- _Entries shown_
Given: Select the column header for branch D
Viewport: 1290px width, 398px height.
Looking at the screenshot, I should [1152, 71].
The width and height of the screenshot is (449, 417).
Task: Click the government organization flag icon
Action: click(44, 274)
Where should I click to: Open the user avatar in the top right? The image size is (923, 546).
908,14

- _What the task requires_
Return, exactly and without additions, the lines that run from the one containing "Viewport: 1290px width, 398px height." to the end of the material above.

- _Response_
Viewport: 1290px width, 398px height.
Looking at the screenshot, I should [1152, 71].
The width and height of the screenshot is (449, 417).
Task: Click the government organization flag icon
Action: click(44, 274)
Where should I click to: Open the user avatar in the top right? The image size is (923, 546).
908,14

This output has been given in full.